SELECTED PASSAGE:
──────

Establishing appropriate boundaries is key, not only in developing life skills in young children, but also in raising teenagers and adolescents. The boundaries may change, but there must be balance. Studies show that setting healthy boundaries inspires intrinsic motivation within a child, which helps them develop healthy boundaries for themselves in every aspect of their lives.
Enforce and model
Stacey Bruen—a Scottsdale-based licensed professional counselor specializing in children, adolescents and families—says boundaries need to be realistic, measurable and enforceable. In addition, the parent should be involved, available and approachable.
“If you do not have enforceable boundaries and limits, your child will find the crack,” she says. “When parents set boundaries, it allows children to tap into their critical thinking before they put themselves into any situation.”
This critical thinking will prepare children to analyze risks and consequences of their decisions and actions—a crucial life skill as they gain more independence.
Developing a healthy relationship between you and your child also acts as a model for them in their development of their own relationships. Bruen explains that just as parents’ enforcement of boundaries is critical, so is being a role model of appropriate behavior.
Children observe and often follow their parents’ example, so modeling limits and discipline will positively influence their understanding and obeying of boundaries.
Impact on relationships
Clinical psychologist Dr. Lisa Strohman explains that without positive role models, kids and teens will likely develop interpersonal issues that can impact their future relationships.
“We see kids crossing the line more and more in relationships with peers and, as they get older, they will be more likely to disrespect their partner’s needs,” she says.
Once a child reaches early adulthood and gains more independence, the boundaries between the parent and child tend to blur. This line becomes even more clouded when a child graduates from high school and moves on to college or a career. There is only so long you can keep your child completely under your wing and when your children grow up and leaves the house, your modeling will be their example of boundaries.
“A parent’s job is to hold credibility and be a role model no matter the age of the child,” says Bruen.
Never too old
A recent poll of college students at Arizona State University show that even college-age children need and want some boundaries, structure and discipline—although they may not always voice this desire. Bruen says boundaries and limits should still be present, just more flexible as the child enters adulthood—adding that a lack of boundaries between parents and adult children is harmful to the relationship and personal growth.
“When boundaries are not established, parents of young adults often become intertwined in each other’s lives, and don’t have the tools to stop enabling this continued interdependence,” she says.
Strohman recommends parents encourage their children to find solutions to their problems and continue to clearly define their expectations. For example, if your child is home from college for a break, perhaps they no longer have a curfew, but they do have to call and let you know what time they will be home so that you are not worried.
Or if you financially support your college-age child, giving them a monthly budget may be a beneficial boundary. You won’t be able to control exactly how they spend the money, but they’ll learn the responsibility of spending wisely and appropriately. These boundaries allow your child to be independent, but also accountable for their actions and choices.
Lead by example
Whether you’re setting boundaries in behaviors, relationships or finances, they are an essential part of life. These rules and expectations allow children to develop self-control from a young age so they can become independent and self-confident adults. No matter the age your children, it’s important to lead by example in setting appropriate boundaries in all aspects of life.

──────

TASK INSTRUCTIONS:
1) In the article on parenting boundaries, what three qualities does Stacey Bruen say boundaries need to have?
2) According to the article on parenting boundaries, why does a parent's modeling of limits and discipline help children understand and obey boundaries? Answer in one to three sentences.
3) Transcribe the part of the article on parenting boundaries that starts with the words "This critical thinking" and ends with "their future relationships.".
The data is drawn from a different source than the article on parenting boundaries.

──────

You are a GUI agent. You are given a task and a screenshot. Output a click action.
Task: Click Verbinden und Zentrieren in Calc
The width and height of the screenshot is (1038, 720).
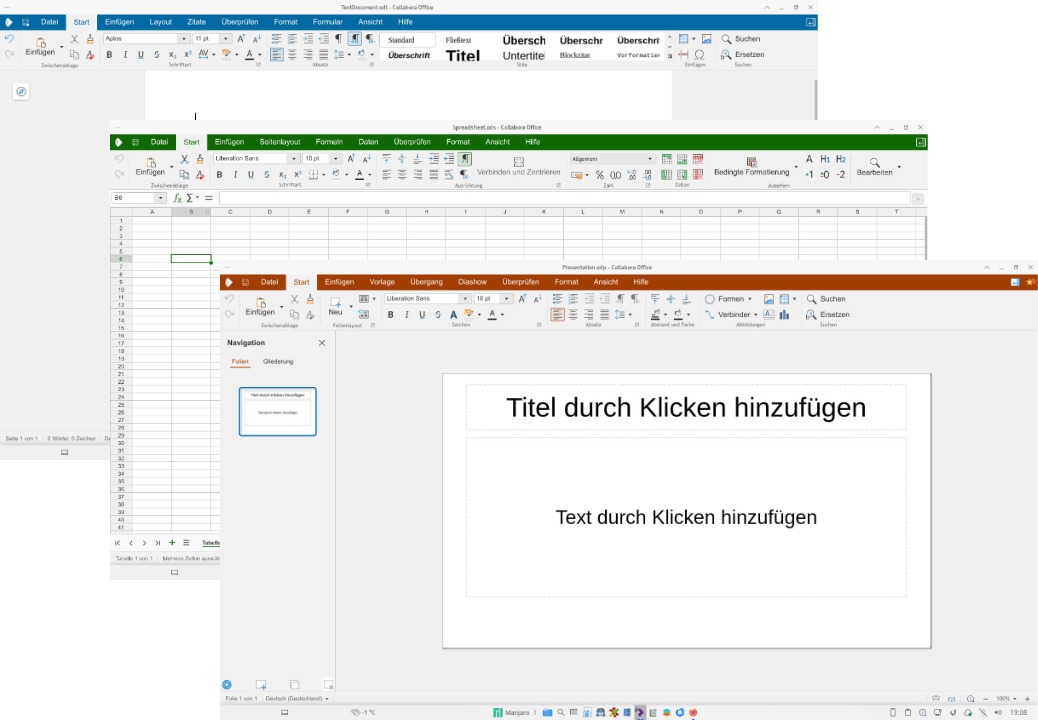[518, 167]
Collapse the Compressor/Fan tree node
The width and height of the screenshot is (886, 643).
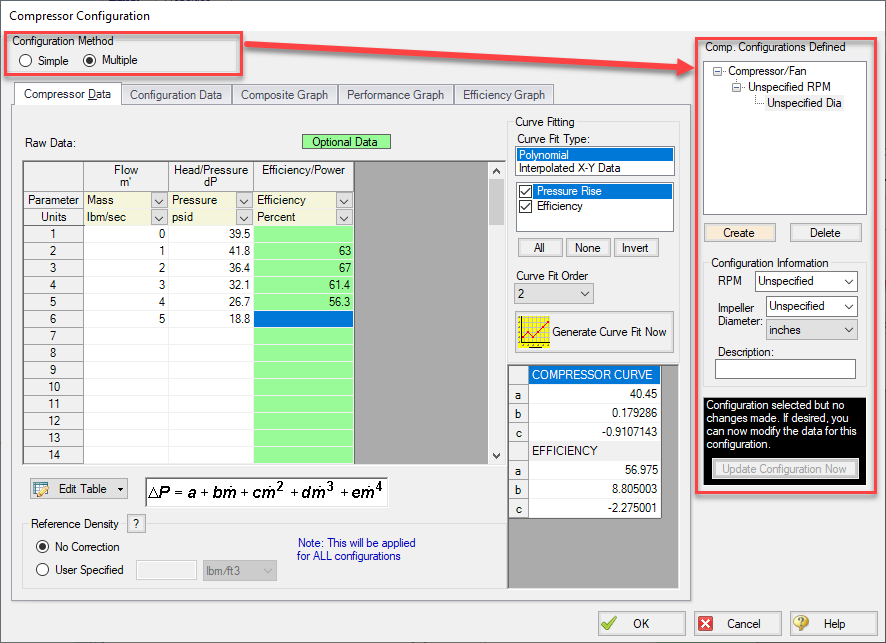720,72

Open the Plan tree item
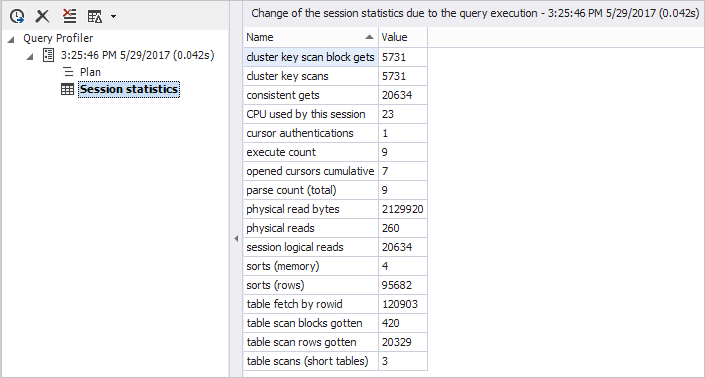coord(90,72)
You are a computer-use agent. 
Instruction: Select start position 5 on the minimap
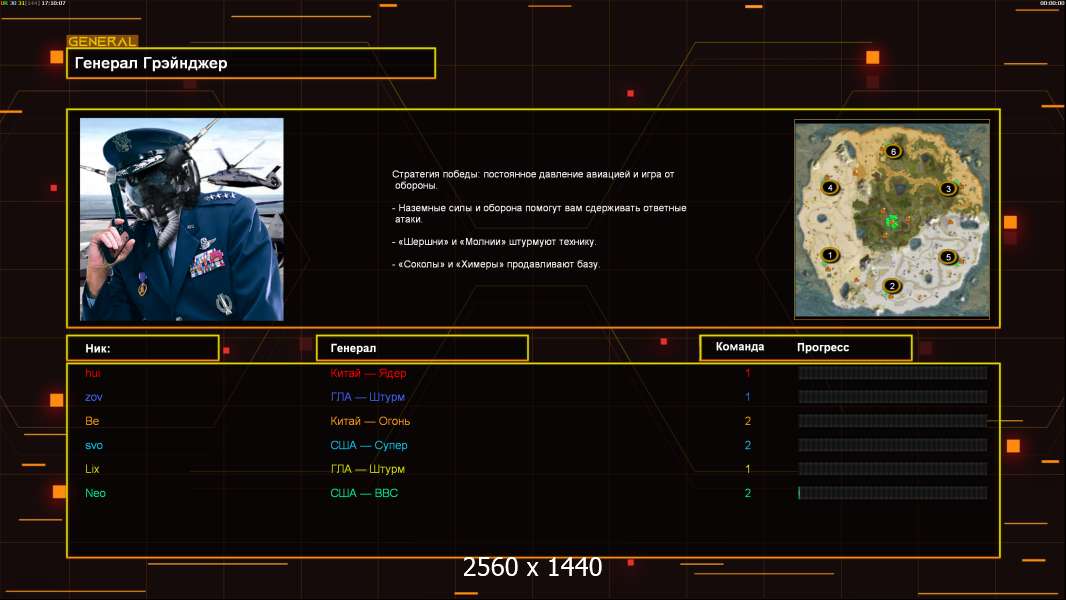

──────

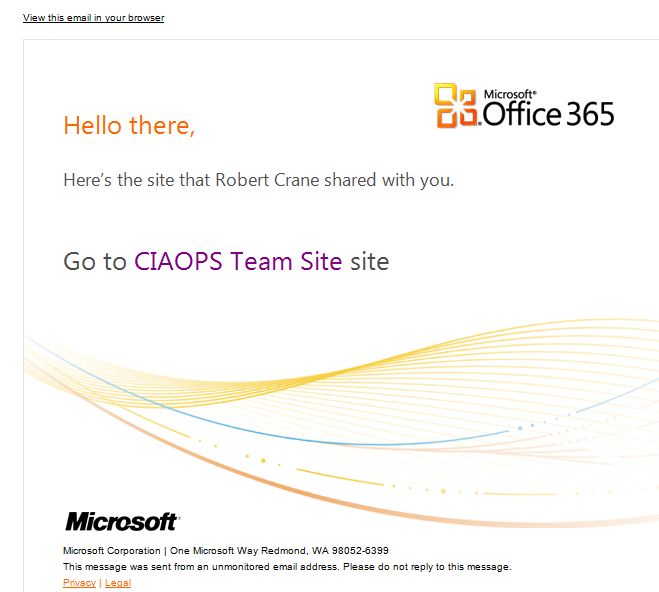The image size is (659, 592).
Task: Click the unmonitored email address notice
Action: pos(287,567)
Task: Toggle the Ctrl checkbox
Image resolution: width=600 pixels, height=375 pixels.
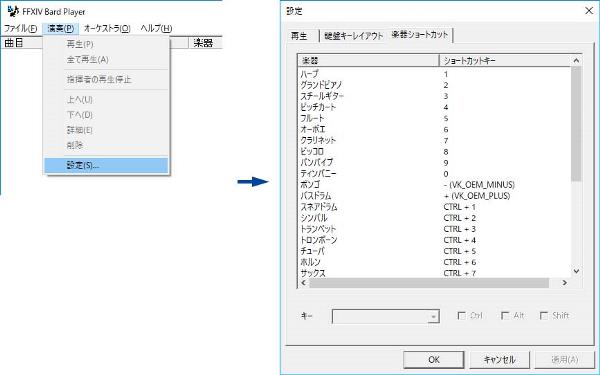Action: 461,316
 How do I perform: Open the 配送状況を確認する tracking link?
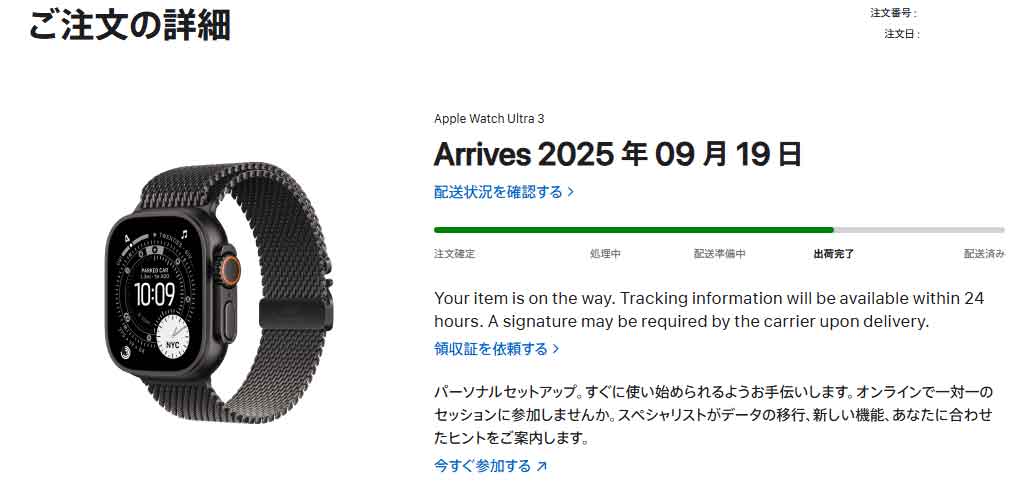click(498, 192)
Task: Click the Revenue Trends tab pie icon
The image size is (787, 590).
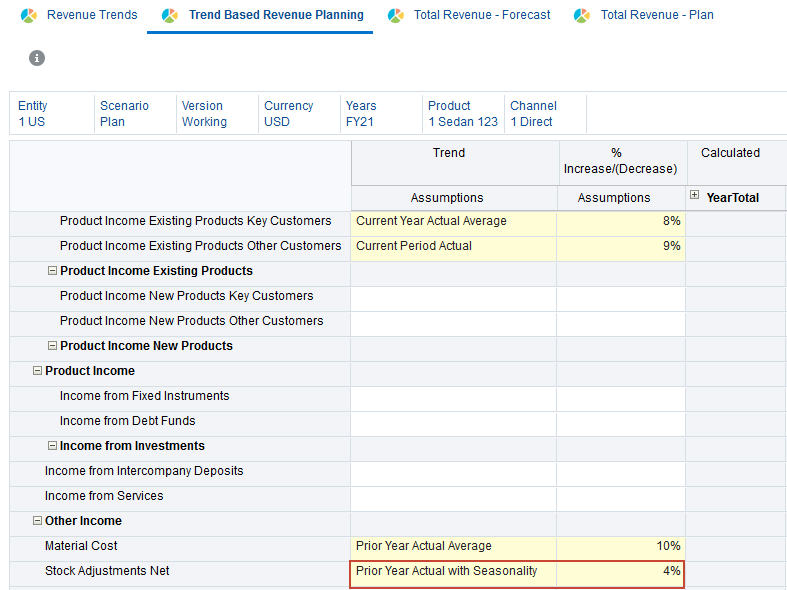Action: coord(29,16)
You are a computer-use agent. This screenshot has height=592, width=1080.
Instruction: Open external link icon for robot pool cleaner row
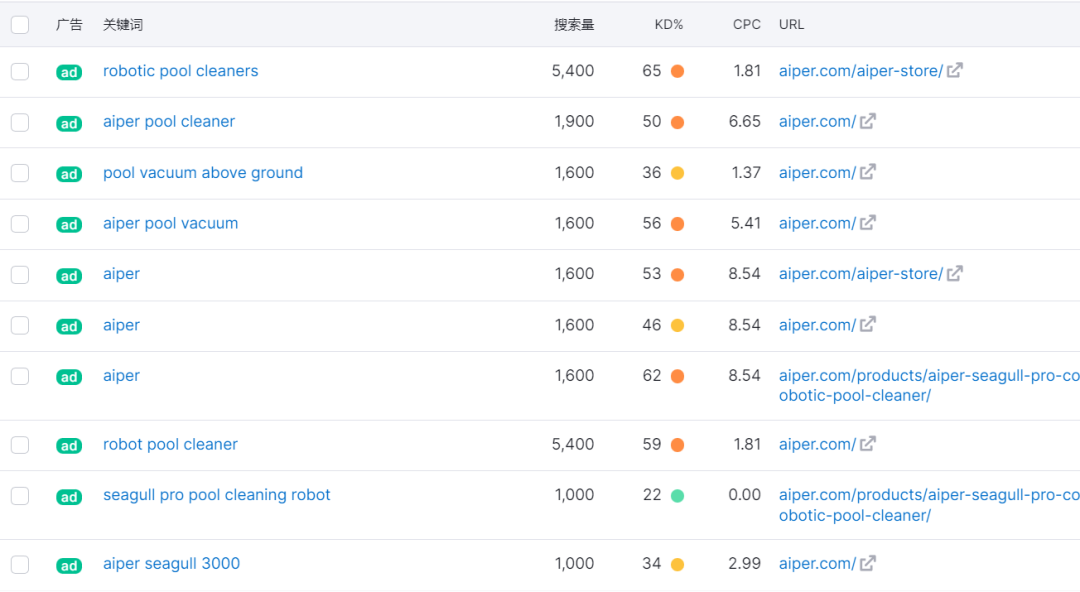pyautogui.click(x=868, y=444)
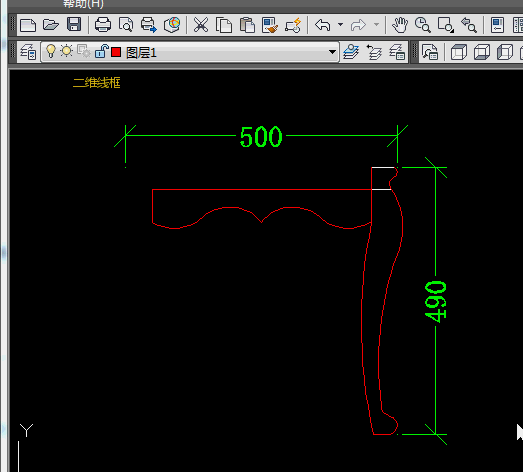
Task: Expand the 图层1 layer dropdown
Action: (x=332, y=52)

──────

RESPONSE LIST:
1) They need to be realistic, measurable and enforceable.

2) Children observe and often follow their parents' example. When parents model limits and discipline, that example positively influences how children understand and obey boundaries.

3)
This critical thinking will prepare children to analyze risks and consequences of their decisions and actions—a crucial life skill as they gain more independence.
Developing a healthy relationship between you and your child also acts as a model for them in their development of their own relationships. Bruen explains that just as parents’ enforcement of boundaries is critical, so is being a role model of appropriate behavior.
Children observe and often follow their parents’ example, so modeling limits and discipline will positively influence their understanding and obeying of boundaries.
Impact on relationships
Clinical psychologist Dr. Lisa Strohman explains that without positive role models, kids and teens will likely develop interpersonal issues that can impact their future relationships.